*STATED TASK*. Reproduce the text on banks and loss leaders between "How banks are" and "structured deals etc.", inclusive, swapping every "supermarkets" for "grocery stores".

How banks are copying supermarkets via 'loss leaders'

Any visitor to supermarkets would have noticed that they sell certain staples cheap to attract footfalls, which will hopefully result in selling more profitable merchandise. Even in that notoriously zero NPV world of banking, this does happen to be true, as the examples below show
  1. Investment banks in India routinely take a pittance(less than $1) to advice on marquee public sector capital issuance. Why? One reason is that they value their place on the league tables, second is that this will give them an 'in' with that issuer for future business. 
  2. To attract broking clients, several banks sell the benefits of their 'platform' with thin spreads, quick service etc. In the most liquid markets/currency pairs, banks may even lose money on a standalone basis. But they hope to make up for that via block trades, structured deals etc.

*DATA PROVIDED*.
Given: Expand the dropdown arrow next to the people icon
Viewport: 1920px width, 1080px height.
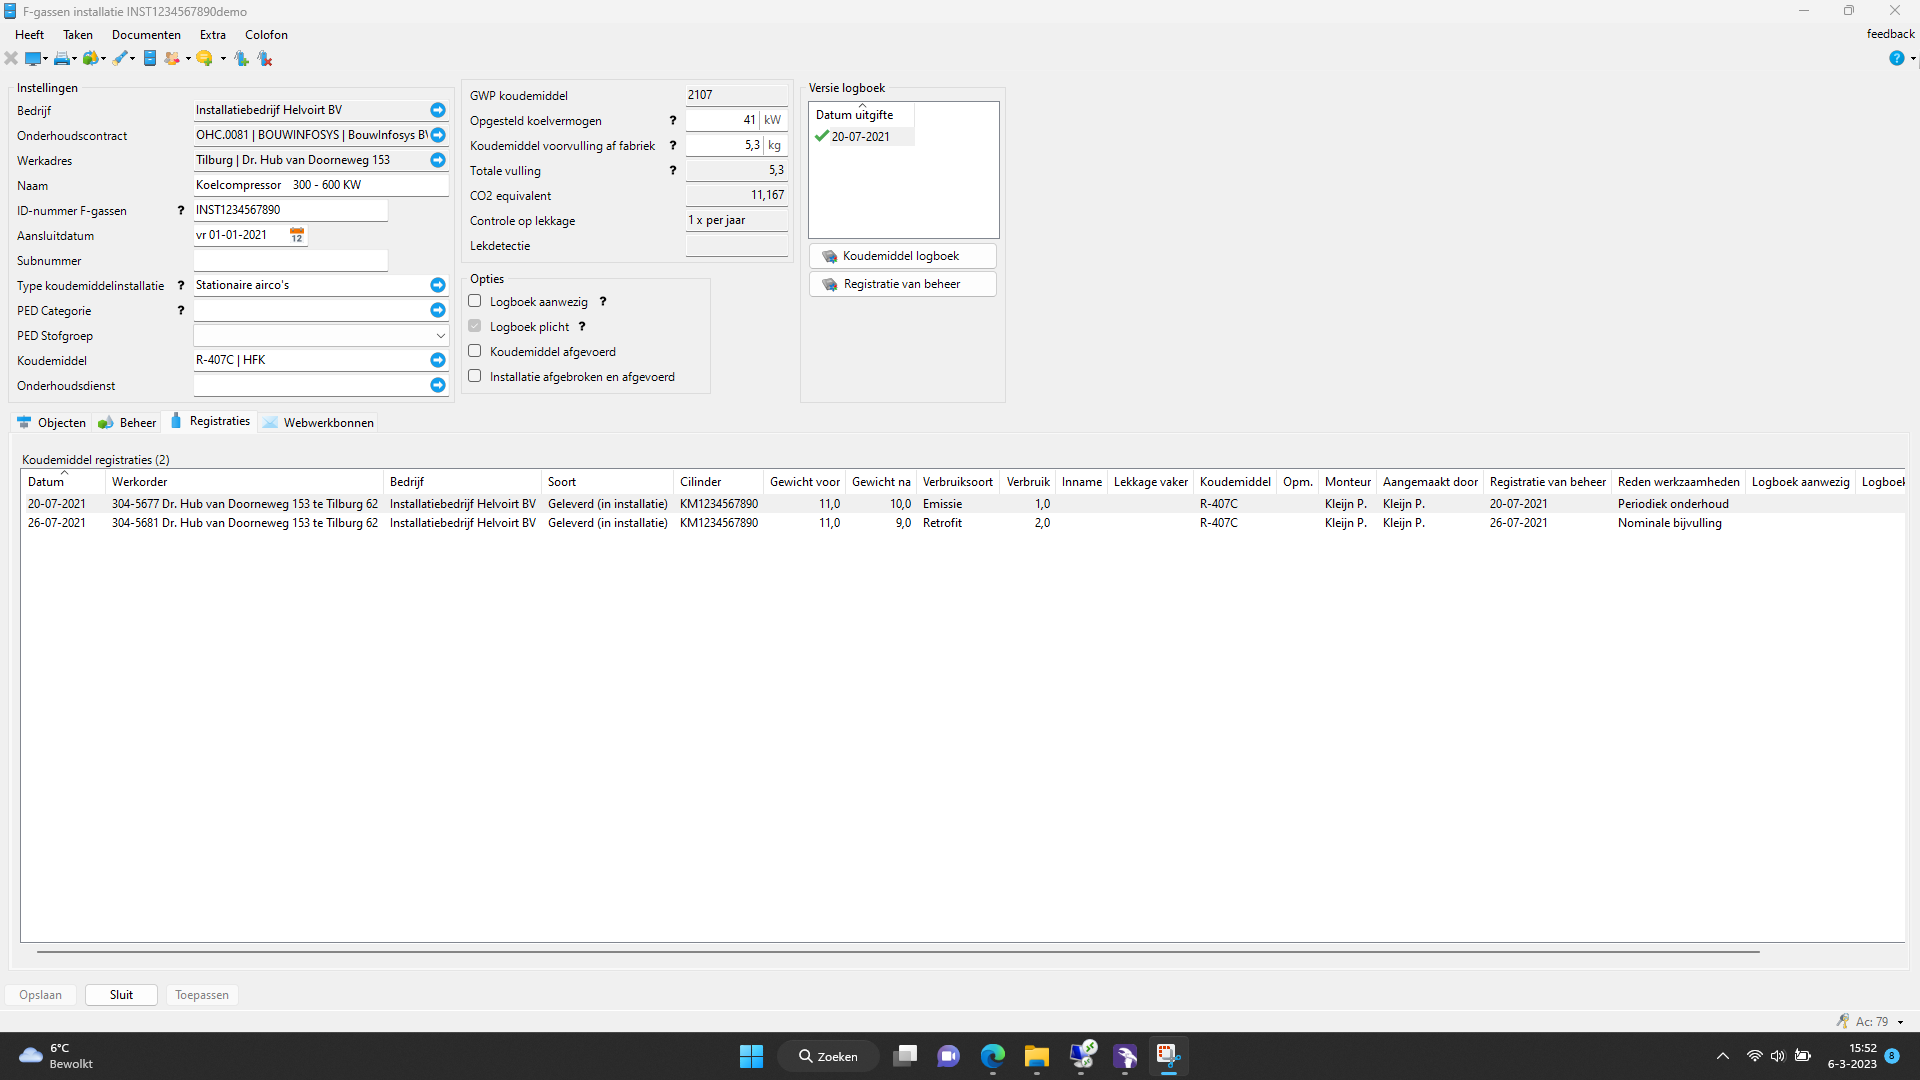Looking at the screenshot, I should pyautogui.click(x=188, y=58).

*RESULT OF THIS TASK*.
How banks are copying grocery stores via 'loss leaders'

Any visitor to grocery stores would have noticed that they sell certain staples cheap to attract footfalls, which will hopefully result in selling more profitable merchandise. Even in that notoriously zero NPV world of banking, this does happen to be true, as the examples below show
  1. Investment banks in India routinely take a pittance(less than $1) to advice on marquee public sector capital issuance. Why? One reason is that they value their place on the league tables, second is that this will give them an 'in' with that issuer for future business. 
  2. To attract broking clients, several banks sell the benefits of their 'platform' with thin spreads, quick service etc. In the most liquid markets/currency pairs, banks may even lose money on a standalone basis. But they hope to make up for that via block trades, structured deals etc.